Dendritic spines function as the primary site for excitatory synaptic contacts on cortical pyramidal cells. Previous research on dendritic spines in autism spectrum disorders (ASD) has shown an increased density of spines on cortical pyramidal cells (Hutsler & Zhang, 2010). Morphological features of spines such as length, width, and the size of the head all have functional significance in neuronal signaling and can be related to spine maturity (Yuste & Majewska, 2000). Given this structure-function relationship, alongside the fact that dendritic spines in Fragile X Syndrome show morphological and density differences compared to neurotypicals, we aim to assess potential alterations to the morphology of dendritic spines in ASD.
Objectives:
The aim of the present study was to assess dendritic spine morphology on cortical pyramidal cells in ASD versus neurotypical subjects.
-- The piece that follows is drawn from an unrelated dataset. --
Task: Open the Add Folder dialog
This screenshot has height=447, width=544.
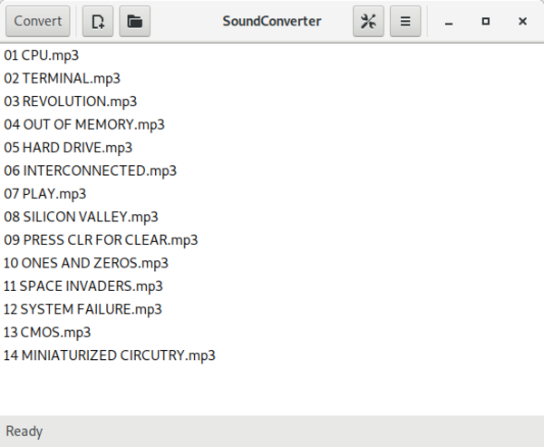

Because spine morphology is relatable to functional significance, alterations in ASD may provide useful information about disrupted inter-neuronal signaling.
Methods:
Post-mortem tissue was acquired from 8 male subjects (4 ASD, 4 neurotypicals). Tissue blocks were taken from the superior temporal gyrus (BA 21), dorsolateral frontal lobes (BA 9), and dorsal parietal lobes (BA 7). The tissue samples were sectioned perpendicular to the gyral axis then stained using a modified Golgi-Kopsch method. Pyramidal cells from cortical layers 2, 3, and 5 were selected at 100x magnification and individual spines were manually analyzed at 1000x magnification on measures of length, thickness, and presence of a head. Data were collected from 5 cells per layer in all 3 regions examined, resulting in approximately 45 cells per case and over 20,000 spines. Synaptic spines were analyzed based on length, distance from the cell body, as well as categorical data (thin versus not thin, head versus no head).
Results:
On average, ASD subjects had longer spines than control subjects. In addition, ASD subjects showed comparable spine lengths in layers 2, 3, and 5 within each region examined, while control subjects’ spine length decreased across layers 2, 3, and 5. Finally, ASD subjects showed a significantly lower proportion of spines with heads relative to neurotypical subjects (Odds Ratio = 1.945, p < .001).
Conclusions:
These results show that ASD subjects exhibit longer spine lengths compared to neurotypicals. This may indicate a greater proportion of immature spines in the autistic brain. Additionally, the fact that ASD subjects show a lower proportion of spines with a head relative to neurotypical subjects indicates a weakened number of synaptic contacts (Yuste & Majewska, 2000) among dendritic spines on cortical pyramidal cells in the autistic brain. These results provide the first systematic demonstration of cortical spine dysmorphology in autism spectrum disorders.